→ **EXCERPTED TEXT**
■ ■ ■ ■

Morning Thanks

Garrison Keillor once said we'd all be better off if we all started the day by giving thanks for just one thing. I'll try.

Friday, February 02, 2024

Miillie's darling little memoir


Seems to me that if you lived anywhere close to Mildred Armstrong Kalish--call her "Millie," why don't you?'--life was good, even when it wasn't. What shines in Little Heathens, her glorious memoir about rural Iowa during the Depression is, well, Millie. What makes this book a wonder is Mildred Armstrong Kadish herself. Millie makes life shine. Millie is the story here.

The book is astonishing, a once-in-a-lifetime thing. I'm not aware of its record of publication, but once it was out Little Heathens found its way to the desk of Elizabeth Gilbert, who reviewed books the New York Times Sunday Book Review. Ms. Gilbert, most obviously, went all giddy over Little Heathens, and, whoever makes such choices determined to spread Gilbert's review essay over the entire front page.

■ ■ ■ ■

→ **TASK OBJECTIVE**
Repeat word for word the part of the post about Little Heathens that opens with the words containing "Morning Thanks" and closes with "the story here.".

(Collected data entries)
■ ■ ■ ■

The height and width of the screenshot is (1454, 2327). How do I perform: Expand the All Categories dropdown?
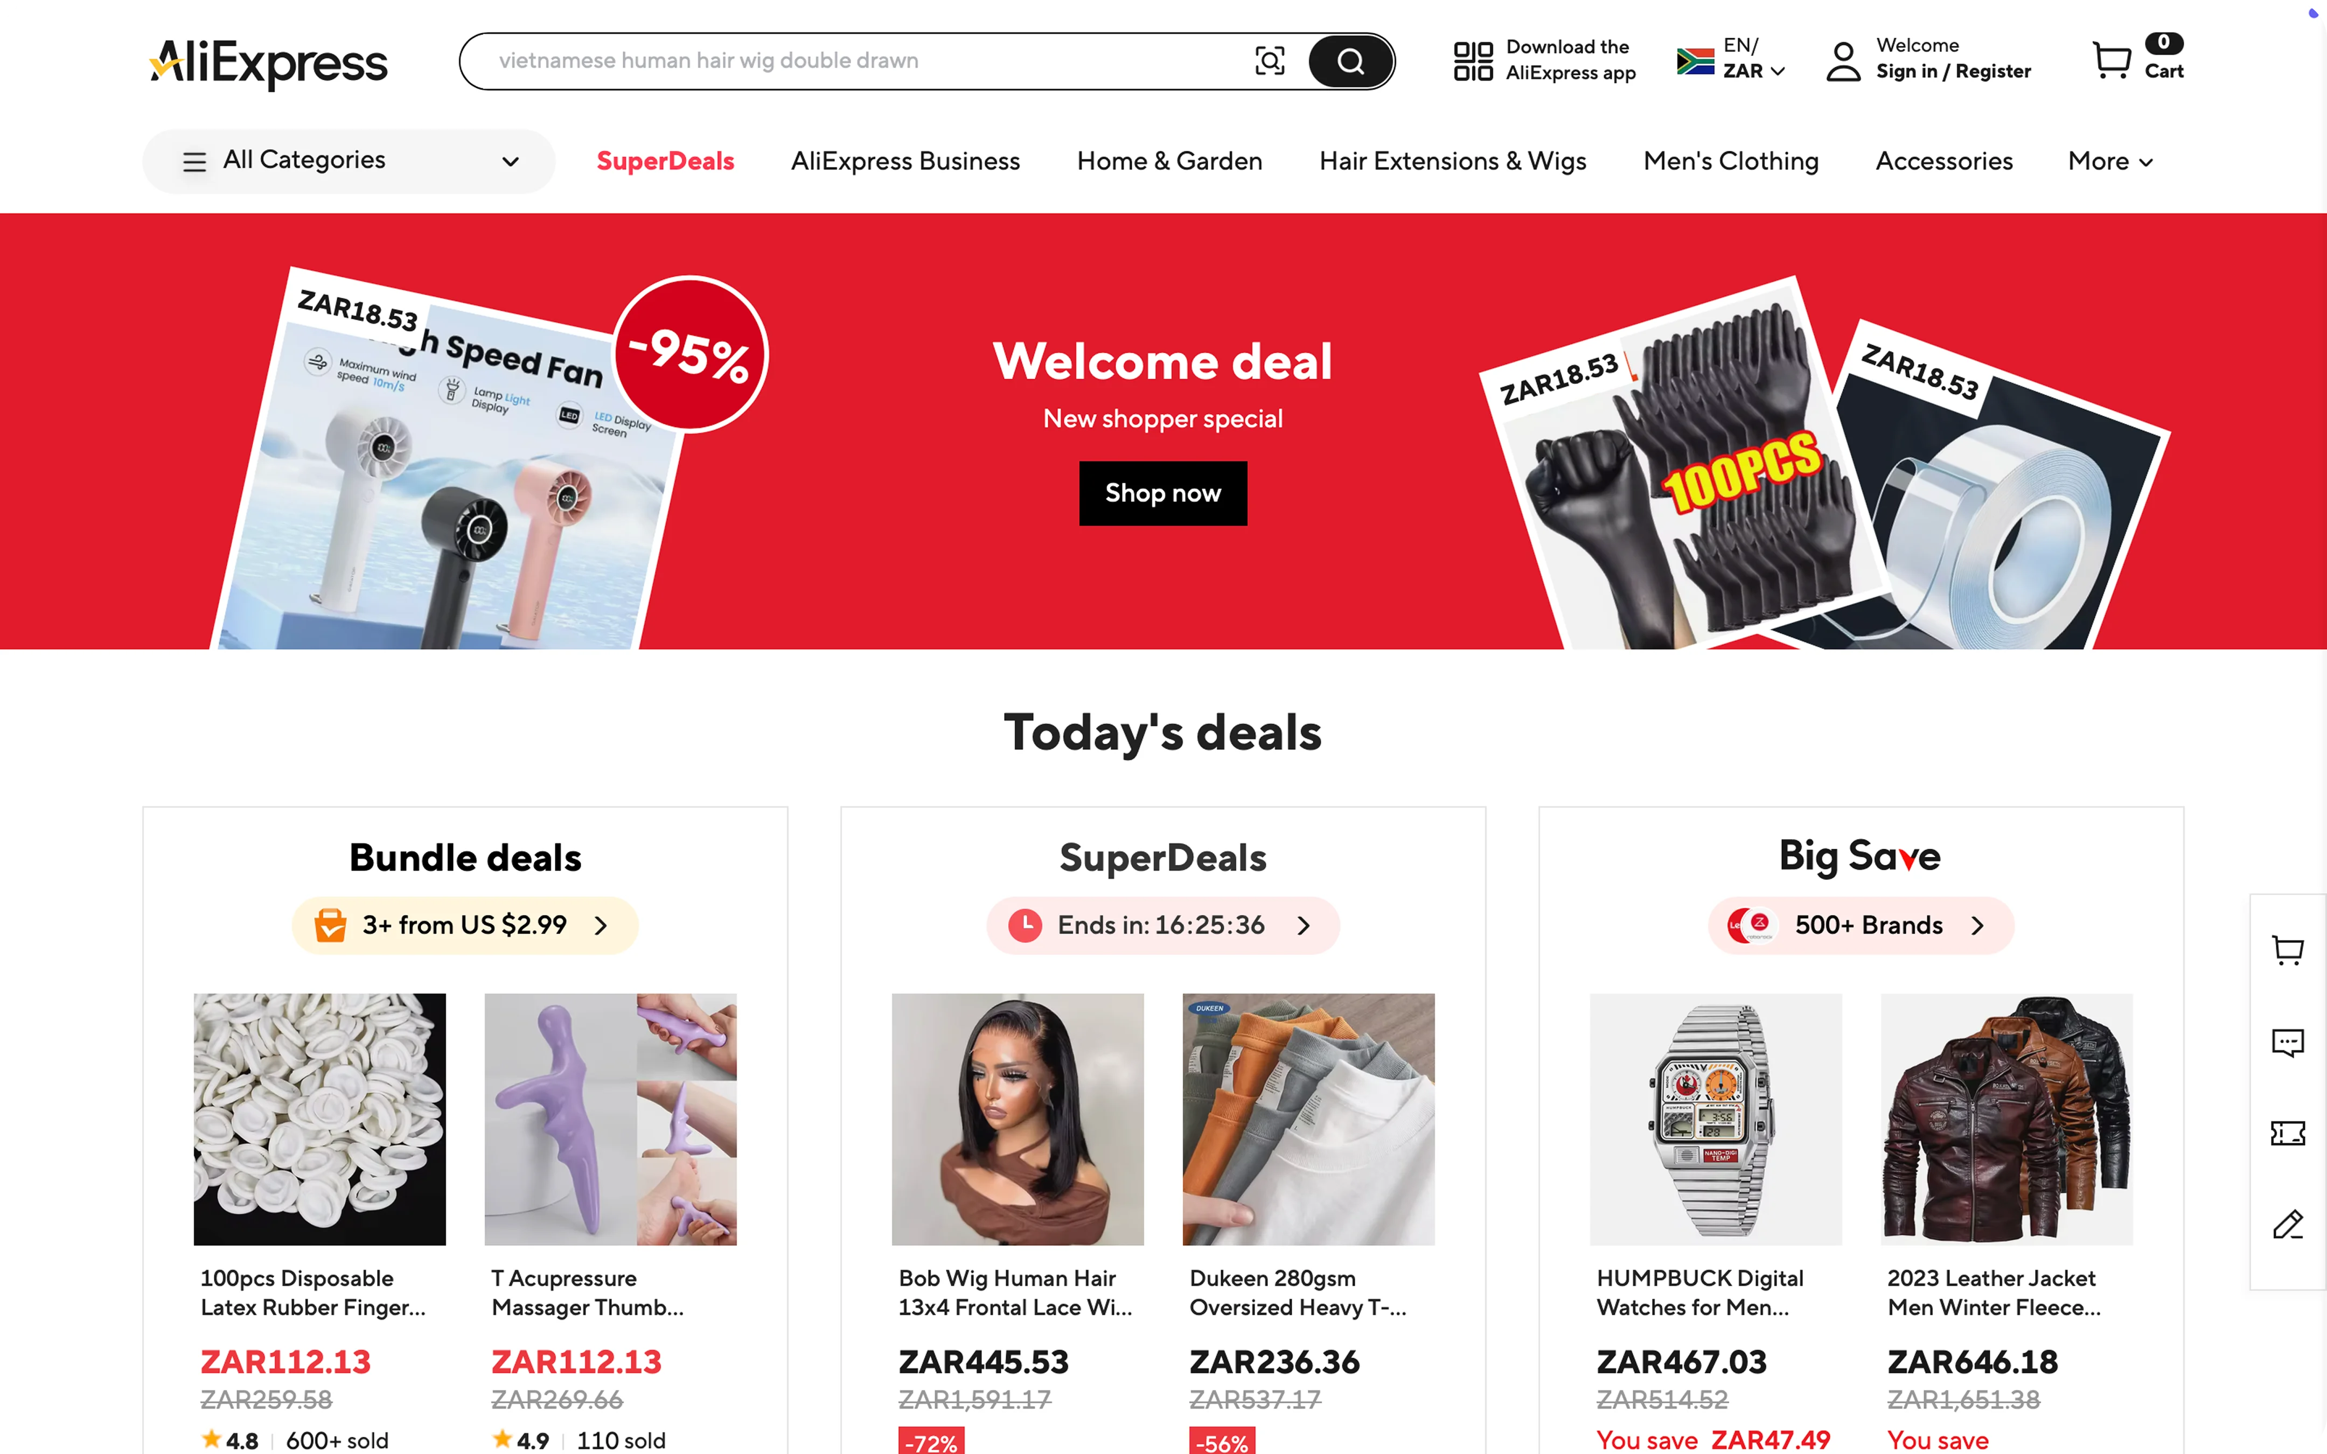[x=349, y=161]
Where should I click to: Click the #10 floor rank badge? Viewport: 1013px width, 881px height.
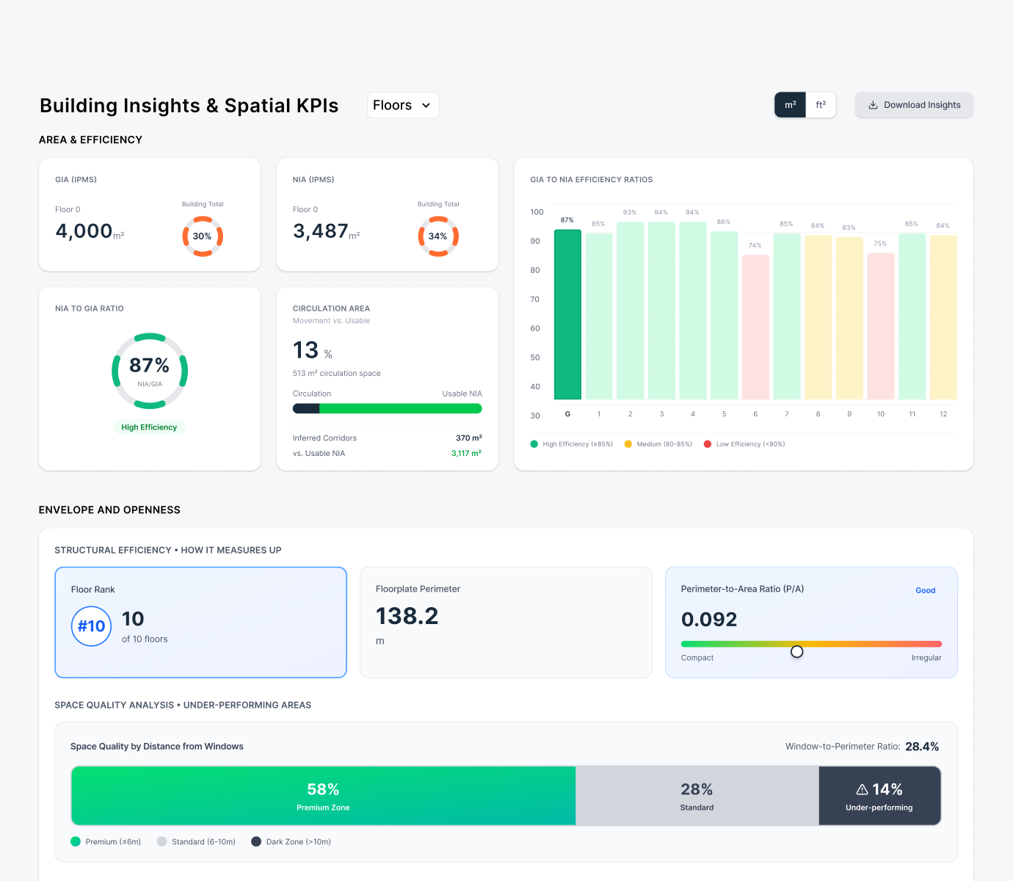tap(91, 626)
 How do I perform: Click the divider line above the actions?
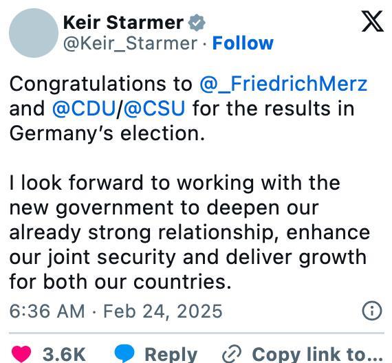(197, 333)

■ ■ ■ ■

→ **THE ANSWER**
Morning Thanks

Garrison Keillor once said we'd all be better off if we all started the day by giving thanks for just one thing. I'll try.

Friday, February 02, 2024

Miillie's darling little memoir


Seems to me that if you lived anywhere close to Mildred Armstrong Kalish--call her "Millie," why don't you?'--life was good, even when it wasn't. What shines in Little Heathens, her glorious memoir about rural Iowa during the Depression is, well, Millie. What makes this book a wonder is Mildred Armstrong Kadish herself. Millie makes life shine. Millie is the story here.